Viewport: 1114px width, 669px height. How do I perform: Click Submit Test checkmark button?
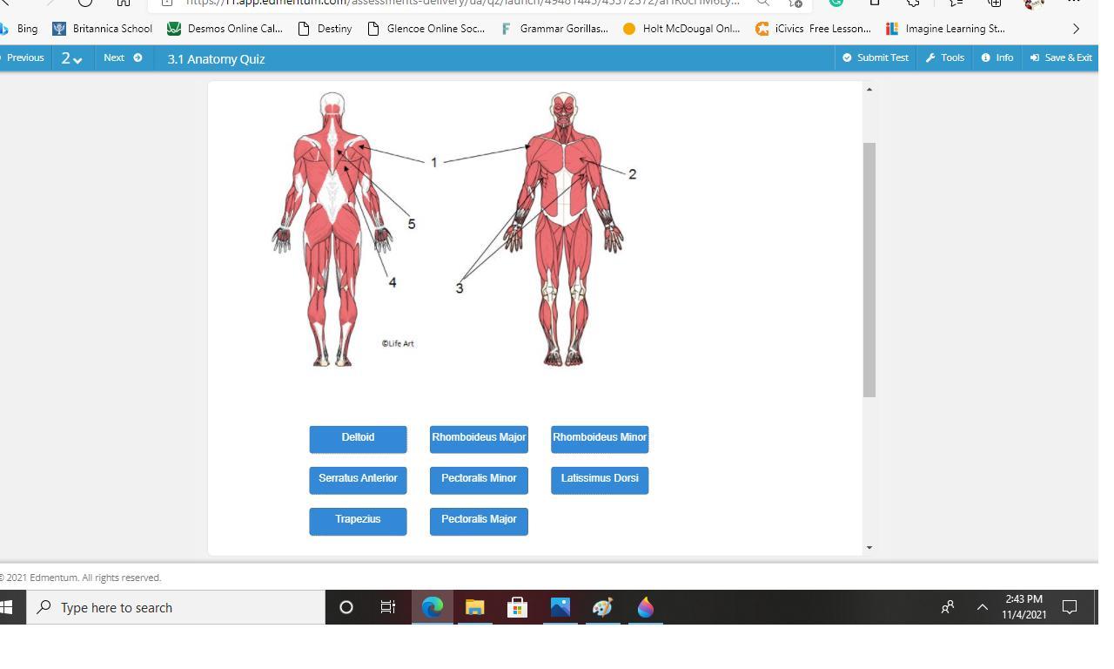pos(875,57)
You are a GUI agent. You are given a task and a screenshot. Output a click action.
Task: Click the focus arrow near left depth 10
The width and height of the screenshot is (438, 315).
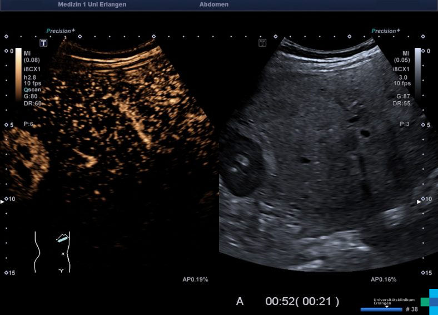pos(3,202)
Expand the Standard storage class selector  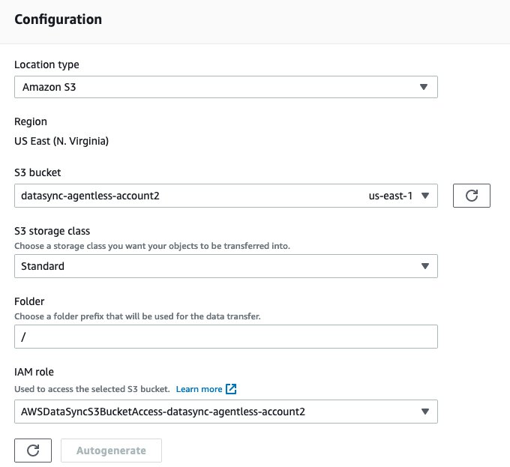click(x=225, y=266)
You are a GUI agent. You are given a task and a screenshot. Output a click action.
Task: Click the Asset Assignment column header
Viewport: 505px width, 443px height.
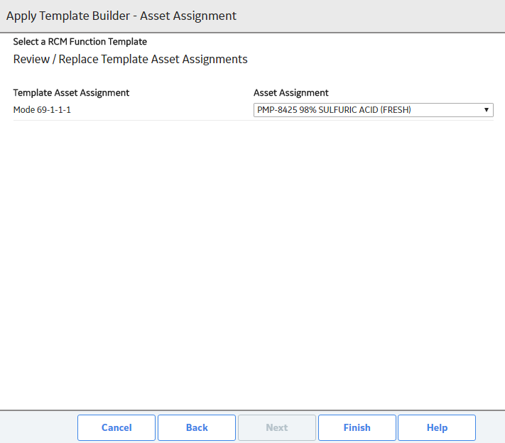290,93
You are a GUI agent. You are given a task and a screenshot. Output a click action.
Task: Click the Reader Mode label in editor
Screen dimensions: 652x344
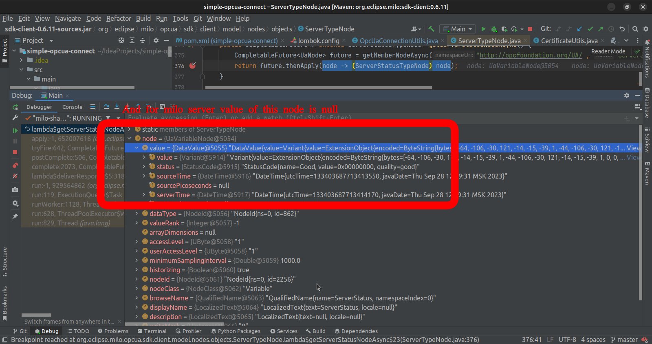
********************
(Work item): Transcribe, word for word, only the material from its opening line through the line containing "Task: Click the focus", both ends included, and omit the pictures.

(Written response):
Viewport: 1114px width, 669px height. How do I perform: Click Submit Test checkmark button?
pos(875,57)
You are a GUI agent. You are given a task and a screenshot. Output a click action.
Task: Click the focus arrow near left depth 10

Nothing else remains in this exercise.